» TASKS TO COMPLETE
(1) In the faith testimony, what degree will the writer study for at Bible school?
(2) In the faith testimony, rewrite everything from "During this time" down to "her and me.", substituting "trials" for "storms".
(3) Carry the faith testimony on from its final sentence with the next part.

» TEXT PASSAGE
--- start ---

Through this all with repetitive asking of Him to use me and show me His will, I have realized and been told that God has been calling me. I now come to know and officially can say as of now I will be going to Bible school to get my pastoral degree in little over a year. My first recognition of my passion of this is adoring the fact of how Paul and the disciples pretty much totally sacrificed their lives and put themselves in great danger to spread His word. They risked their lives, but they were never afraid because they all knew exactly where they were going to go when they die. Their entire lives laid on the trust of God. This shocked me at first, but with time He has made me excited for His plan and continues to show me signs.
During this time He brought me back to a girl I had met at a youth rally, but later broke up with. Since daily prayer, worship and study of the Word, God has led me to this girl, who is also going into ministry. Through time we have grown into a slow growing, loving godly couple who both have extreme desires to serve God. This relationship has been put through many storms to test our faith in God and at our darkest days (deciding to end it all, thinking the whole relationships was hopeless) He has made us stronger and learned to lean on God and not on our own understanding. He has truly taken us out of the shadows of hurt and pain and made us so strong. God has made an awesome transformation in us. And I tell him to continue to test us because I rejoice in these sufferings because they always strengthen her and me.

--- end ---

» MATERIAL SUPPLIED
--- start ---

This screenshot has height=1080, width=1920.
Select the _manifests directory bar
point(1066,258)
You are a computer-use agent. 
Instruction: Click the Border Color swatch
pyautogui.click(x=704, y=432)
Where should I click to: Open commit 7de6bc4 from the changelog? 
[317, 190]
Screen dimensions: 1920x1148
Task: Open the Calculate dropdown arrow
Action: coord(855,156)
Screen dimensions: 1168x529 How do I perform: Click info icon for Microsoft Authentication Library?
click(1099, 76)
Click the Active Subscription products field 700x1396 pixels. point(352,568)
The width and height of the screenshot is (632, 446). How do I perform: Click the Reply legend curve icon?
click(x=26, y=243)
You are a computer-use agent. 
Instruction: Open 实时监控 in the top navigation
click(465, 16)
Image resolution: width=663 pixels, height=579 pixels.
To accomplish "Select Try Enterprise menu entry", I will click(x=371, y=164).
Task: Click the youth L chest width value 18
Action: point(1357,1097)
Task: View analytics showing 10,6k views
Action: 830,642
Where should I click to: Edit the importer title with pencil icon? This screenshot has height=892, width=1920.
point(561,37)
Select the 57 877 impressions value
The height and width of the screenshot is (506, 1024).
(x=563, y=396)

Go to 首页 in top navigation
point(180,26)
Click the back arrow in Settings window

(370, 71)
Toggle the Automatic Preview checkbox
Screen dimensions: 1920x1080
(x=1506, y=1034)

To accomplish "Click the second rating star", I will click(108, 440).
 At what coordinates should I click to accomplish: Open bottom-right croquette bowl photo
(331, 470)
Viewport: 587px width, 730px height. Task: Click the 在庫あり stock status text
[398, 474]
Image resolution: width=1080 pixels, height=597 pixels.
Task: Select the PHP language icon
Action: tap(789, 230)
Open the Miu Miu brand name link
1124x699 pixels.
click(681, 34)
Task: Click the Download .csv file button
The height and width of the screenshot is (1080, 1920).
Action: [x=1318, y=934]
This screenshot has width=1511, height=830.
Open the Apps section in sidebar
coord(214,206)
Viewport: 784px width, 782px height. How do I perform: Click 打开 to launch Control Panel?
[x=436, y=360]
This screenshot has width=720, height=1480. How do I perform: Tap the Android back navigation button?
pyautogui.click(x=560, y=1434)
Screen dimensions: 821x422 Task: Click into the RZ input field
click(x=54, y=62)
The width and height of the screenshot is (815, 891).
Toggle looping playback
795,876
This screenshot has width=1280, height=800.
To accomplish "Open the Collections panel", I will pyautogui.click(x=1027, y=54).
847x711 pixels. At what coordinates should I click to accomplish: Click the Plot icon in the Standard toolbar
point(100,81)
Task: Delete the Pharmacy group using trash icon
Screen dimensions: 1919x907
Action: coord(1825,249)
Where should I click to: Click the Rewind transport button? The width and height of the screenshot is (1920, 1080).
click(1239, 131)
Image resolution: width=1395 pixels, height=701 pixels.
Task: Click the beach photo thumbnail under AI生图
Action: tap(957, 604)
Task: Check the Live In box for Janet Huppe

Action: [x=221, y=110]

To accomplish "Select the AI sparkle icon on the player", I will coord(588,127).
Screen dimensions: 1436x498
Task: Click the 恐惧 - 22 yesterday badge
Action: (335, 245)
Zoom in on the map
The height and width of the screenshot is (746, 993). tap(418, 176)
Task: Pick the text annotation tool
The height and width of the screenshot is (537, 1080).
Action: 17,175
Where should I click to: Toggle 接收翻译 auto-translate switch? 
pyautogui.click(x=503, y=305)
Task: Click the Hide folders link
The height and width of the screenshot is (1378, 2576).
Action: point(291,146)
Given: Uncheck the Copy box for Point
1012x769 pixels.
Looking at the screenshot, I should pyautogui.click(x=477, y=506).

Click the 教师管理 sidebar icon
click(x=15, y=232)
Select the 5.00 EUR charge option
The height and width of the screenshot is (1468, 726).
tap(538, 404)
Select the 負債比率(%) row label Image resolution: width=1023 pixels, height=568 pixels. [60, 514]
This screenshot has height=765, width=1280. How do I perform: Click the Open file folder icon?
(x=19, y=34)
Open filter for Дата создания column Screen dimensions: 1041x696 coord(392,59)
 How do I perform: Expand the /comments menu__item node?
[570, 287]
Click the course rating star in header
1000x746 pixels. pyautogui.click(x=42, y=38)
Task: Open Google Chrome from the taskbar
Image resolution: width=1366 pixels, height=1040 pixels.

--- end ---

» FINAL RESULTS
(1) A pastoral degree.

(2)
During this time He brought me back to a girl I had met at a youth rally, but later broke up with. Since daily prayer, worship and study of the Word, God has led me to this girl, who is also going into ministry. Through time we have grown into a slow growing, loving godly couple who both have extreme desires to serve God. This relationship has been put through many trials to test our faith in God and at our darkest days (deciding to end it all, thinking the whole relationships was hopeless) He has made us stronger and learned to lean on God and not on our own understanding. He has truly taken us out of the shadows of hurt and pain and made us so strong. God has made an awesome transformation in us. And I tell him to continue to test us because I rejoice in these sufferings because they always strengthen her and me.

(3)
One late night, first time ever, I decided to be romantic and enjoy a night sitting under the full moon on the beach with my lovely lady and chat. God knew it was time to test our faith in Him once again only not in a trusting way but by a temptation to teach us devotion to Him and His laws. We were innocently kissing, lying on the beach when she began to touch me. We are virgins and strictly would never change that until marriage. Temptation filled the place and being a young guy for the first time I let sexual temptation take over. It felt like I lost all control. I said nothing has she continued to touch me while kissing. We did not have intercourse -- we would never do such a thing and hurt God like that. But she made me lose control and masturbate. Can you say we felt terrible? She immediately said she felt bad. That night I know we both begged for forgiveness. She was tore in guilt, and I was devastated that this act of sexual immorality would maybe make God result in thinking twice about me being a pastor. I sobbed in prayer the next morning, I felt like I hurt my best friend.
We made a decision to move pass the situation and both realized God tested us and showed us temptation is always there and that He would forgive us.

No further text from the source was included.